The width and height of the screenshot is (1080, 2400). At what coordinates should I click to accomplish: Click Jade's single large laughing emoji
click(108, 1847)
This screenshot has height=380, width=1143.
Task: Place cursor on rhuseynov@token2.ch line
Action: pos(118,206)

***

Reproduce each of the entries above word for word, keeping their original order.

* _Response below_
The width and height of the screenshot is (1080, 2400). At what coordinates should I click to accomplish: Click Jade's single large laughing emoji
click(108, 1847)
This screenshot has height=380, width=1143.
Task: Place cursor on rhuseynov@token2.ch line
Action: pos(118,206)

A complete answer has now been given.